(WORK TO COMPLETE) Please return the stretch of the homeless shelter passage between "She took herself" and "died in 2008.", inclusive, copied word for word.

(DOCUMENT PASSAGE)

☆ ☆ ☆ ☆ ☆ ☆ ☆

I learned Bobby’s name from a witch, but I wasn’t even asking.
“You do know Bobby, correct?” she asked.
“Bobby?”
“Yes.” She pointed to a very big Portuguese man who’d been telling a roomful of people lies about the Bible. He had, maybe, two teeth.
The witch introduced herself as Christobel. She was Indian, with a very strong accent, and a very strong command of the Queen’s English, as is common among the wealthier castes closely tied to colonial history.
She took herself to be a spiritual teacher of men.
She wore Indian garb of her own design and handiwork. I once saw her bringing up a sewing machine to her area at the homeless shelter. Her mother was a fashion designer, she said, and she was probably telling the truth about that.
She fashioned herself as a Catholic gurumayi.
I met these two at an amazing Catholic day center for the homeless called Virgil’s, named after the long-time pastor of the Old Mission in Santa Barbara. He died in 2008.

☆ ☆ ☆ ☆ ☆ ☆ ☆

(RAW DATA)
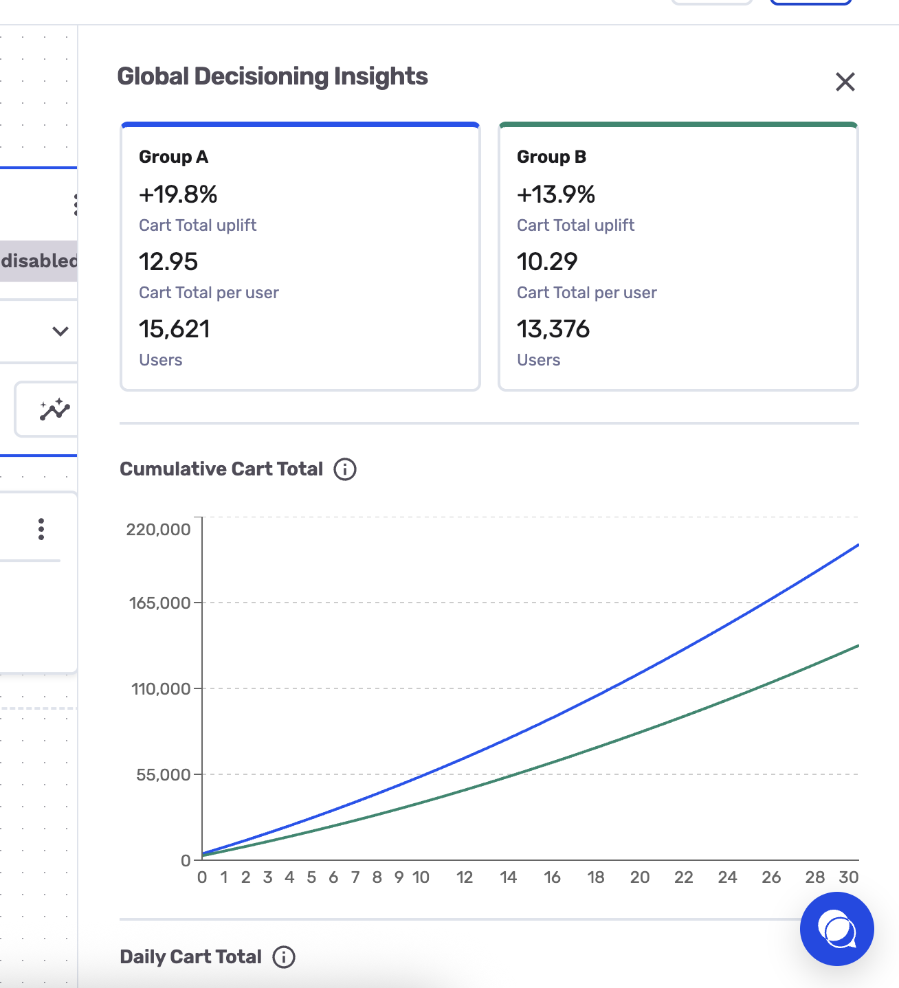Click the 110,000 y-axis label
Screen dimensions: 899x988
pyautogui.click(x=161, y=689)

☆ ☆ ☆ ☆ ☆ ☆ ☆

(RESPONSE TO THE TASK)
She took herself to be a spiritual teacher of men.
She wore Indian garb of her own design and handiwork. I once saw her bringing up a sewing machine to her area at the homeless shelter. Her mother was a fashion designer, she said, and she was probably telling the truth about that.
She fashioned herself as a Catholic gurumayi.
I met these two at an amazing Catholic day center for the homeless called Virgil’s, named after the long-time pastor of the Old Mission in Santa Barbara. He died in 2008.